▶ **Цитируемый фрагмент**
'''

В своём комментарии к Иша-Упанишадам Дейссен [209] указывает на то, что тот шаг, который был сделан индийским мышлением за пределы мышления более раннего, подобен тому, который был сделан и, согласно Евангелию от Матфея [210], Иисусом по отношению к Иоанну Крестителю, и стоиками по отношению к киникам. Замечание это, правда, исторически однобоко, потому что бескомпромиссные идеи Иоанна Крестителя и киников, ничуть не в меньшей степени, чем те воззрения, по сравнению с которыми должны знаменовать собой прогресс эти первые строфы Иша-Упанишад [211], скорее кажутся присущими левым, от могущественных клик и партий отколовшимся раскольническим течениям, чем совпадающими с генеральной линией тех исторических движений, ответвлениями которых впоследствии явились европейская философия, христианство и столь жизнеспособная ведическая религия. К тому же и в индийских сборниках, как о том сообщает сам Дейссен, Иша-Упанишады обычно располагаются в самом начале, таким образом намного опережая всё то, преодолением чего они должны быть. И всё же этой первой части, о которой идёт речь, действительно свойственно нечто от предательства по отношению к ювенильному радикализму, по отношению к революционной оппозиционности доминирующей действительности.

'''

▶ **Поставленная задача 1**
Перечислите всё, что в отрывке об Иша-Упанишадах названо ответвлениями исторических движений.
▶ **Поставленная задача 2**
Продолжите отрывок об Иша-Упанишадах, начав сразу после его последнего предложения.

▶ **Строки данных**
'''

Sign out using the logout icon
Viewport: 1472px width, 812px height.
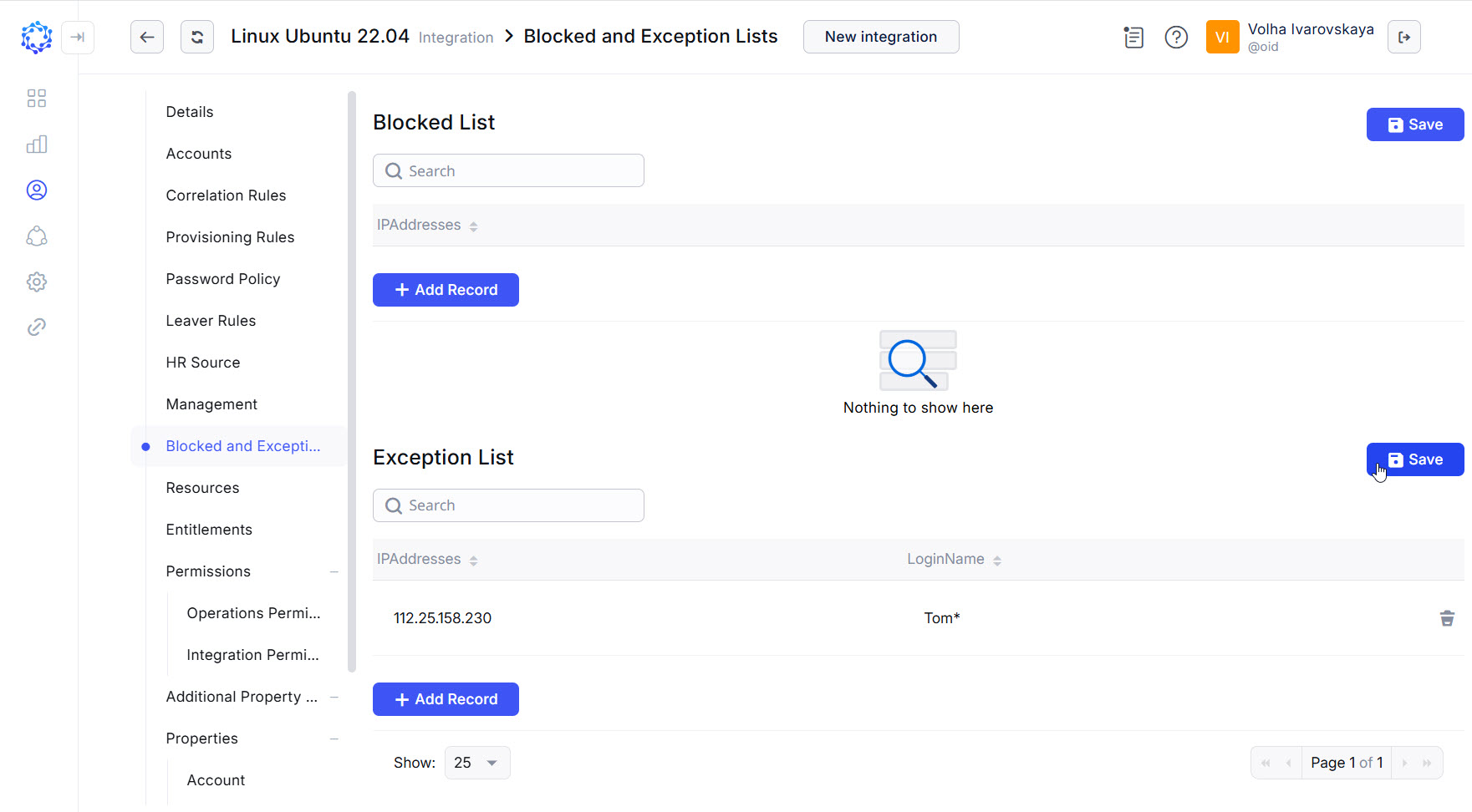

'''

▶ **Результат выполнения 1**
европейская философия, христианство, ведическая религия

▶ **Результат выполнения 2**
Шаг к способным на организацию ведантизму, стоицизму и христианству вводится к участию в общественной деятельности, к построению единой теоретической системы.
Посредником тут выступает учение, согласно которому активная роль в жизни не наносит ущерба спасению души, если только придерживаться правильных убеждений. Так далеко зайти христианству, правда, удалось лишь во времена Св. Павла. Дистанцируюшаяся от существующего идея переходит в религию. Бескомпромиссные подвергаются осуждению. Они отрекались «от потребности в детях, от потребности в имуществе, от потребности жить в миру и бродили окрест нищими. Ибо потребность в детях есть потребность в имуществе, а потребность в имуществе есть потребность жить в миру; ибо первое, как и второе есть желание суетное». [212] Тот, кто говорит так, возможно, и изрекает с точки зрения цивилизатора истину, но не идёт в ногу с ходом общественной Жизни.
Поэтому они становились сумасбродами. На самом деле они были похожи на Иоанна Крестителя. Он «был облачен в одеяние из верблюжьей шерсти, опоясывал чресла кожаным кушаком и питался кузнечиками и диким медом». [213] «Киники», говорит Гегель, «обладали слабой философской подготовкой и не довели дело до системы, до науки; позднее оно лишь благодаря стоикам стало философской дисциплиной». [214] «Свинскими, наглыми нищими» [215] называет он их последователей.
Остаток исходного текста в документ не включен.